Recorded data
============================================================

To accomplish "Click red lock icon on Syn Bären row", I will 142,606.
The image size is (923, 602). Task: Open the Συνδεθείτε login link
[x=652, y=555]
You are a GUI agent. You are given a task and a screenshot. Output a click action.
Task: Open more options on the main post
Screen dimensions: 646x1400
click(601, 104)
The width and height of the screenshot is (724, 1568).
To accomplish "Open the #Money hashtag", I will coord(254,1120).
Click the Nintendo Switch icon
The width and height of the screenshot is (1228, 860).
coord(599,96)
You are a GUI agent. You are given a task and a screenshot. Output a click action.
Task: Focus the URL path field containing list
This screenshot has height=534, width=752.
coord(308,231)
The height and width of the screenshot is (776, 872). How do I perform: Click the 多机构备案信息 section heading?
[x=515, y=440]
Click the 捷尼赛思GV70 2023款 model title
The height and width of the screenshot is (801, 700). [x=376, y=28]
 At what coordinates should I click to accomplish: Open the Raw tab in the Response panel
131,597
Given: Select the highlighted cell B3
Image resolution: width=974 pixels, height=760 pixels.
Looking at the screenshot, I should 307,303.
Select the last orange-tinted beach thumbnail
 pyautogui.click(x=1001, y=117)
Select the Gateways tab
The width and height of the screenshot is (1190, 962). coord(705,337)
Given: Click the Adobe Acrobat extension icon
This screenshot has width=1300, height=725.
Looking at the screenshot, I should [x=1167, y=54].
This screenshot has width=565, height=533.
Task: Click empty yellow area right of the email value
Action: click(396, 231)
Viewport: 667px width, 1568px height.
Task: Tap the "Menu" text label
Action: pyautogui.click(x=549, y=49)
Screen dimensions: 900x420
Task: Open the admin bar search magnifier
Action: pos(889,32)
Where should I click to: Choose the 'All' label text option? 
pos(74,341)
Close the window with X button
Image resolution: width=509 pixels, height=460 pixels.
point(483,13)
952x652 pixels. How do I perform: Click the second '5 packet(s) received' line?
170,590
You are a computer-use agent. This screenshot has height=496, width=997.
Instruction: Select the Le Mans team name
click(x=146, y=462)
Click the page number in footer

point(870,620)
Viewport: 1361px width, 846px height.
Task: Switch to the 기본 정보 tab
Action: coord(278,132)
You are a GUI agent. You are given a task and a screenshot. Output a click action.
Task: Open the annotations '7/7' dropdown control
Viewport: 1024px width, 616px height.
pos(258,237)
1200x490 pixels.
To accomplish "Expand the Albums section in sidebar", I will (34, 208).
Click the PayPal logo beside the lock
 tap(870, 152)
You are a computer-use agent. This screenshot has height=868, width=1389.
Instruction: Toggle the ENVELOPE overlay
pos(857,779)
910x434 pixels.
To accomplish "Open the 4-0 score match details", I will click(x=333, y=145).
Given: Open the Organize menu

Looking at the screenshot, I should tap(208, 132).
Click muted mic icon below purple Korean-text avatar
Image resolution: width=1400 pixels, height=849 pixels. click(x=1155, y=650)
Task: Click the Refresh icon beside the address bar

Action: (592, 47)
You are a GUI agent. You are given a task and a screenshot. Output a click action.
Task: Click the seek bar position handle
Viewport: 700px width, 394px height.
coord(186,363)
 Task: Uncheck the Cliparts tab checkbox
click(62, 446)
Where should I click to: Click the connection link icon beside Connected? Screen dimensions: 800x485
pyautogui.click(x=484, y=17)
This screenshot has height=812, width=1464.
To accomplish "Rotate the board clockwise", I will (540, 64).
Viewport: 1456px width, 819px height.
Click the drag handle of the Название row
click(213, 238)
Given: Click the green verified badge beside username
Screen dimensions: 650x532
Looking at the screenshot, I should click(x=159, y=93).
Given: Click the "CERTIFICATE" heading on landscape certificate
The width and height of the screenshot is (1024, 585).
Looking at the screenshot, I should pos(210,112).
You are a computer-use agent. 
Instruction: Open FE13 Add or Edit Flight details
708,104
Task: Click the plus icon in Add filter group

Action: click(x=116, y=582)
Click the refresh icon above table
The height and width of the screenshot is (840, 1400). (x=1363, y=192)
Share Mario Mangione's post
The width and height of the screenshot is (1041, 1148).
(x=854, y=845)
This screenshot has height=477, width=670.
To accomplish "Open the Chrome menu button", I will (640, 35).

============================================================

INSTRUCTIONS FOR THE TASK
Every line above with the string "button" in it should be copied into the answer.

TASK SOLUTION
Close the window with X button
To accomplish "Open the Chrome menu button", I will (640, 35).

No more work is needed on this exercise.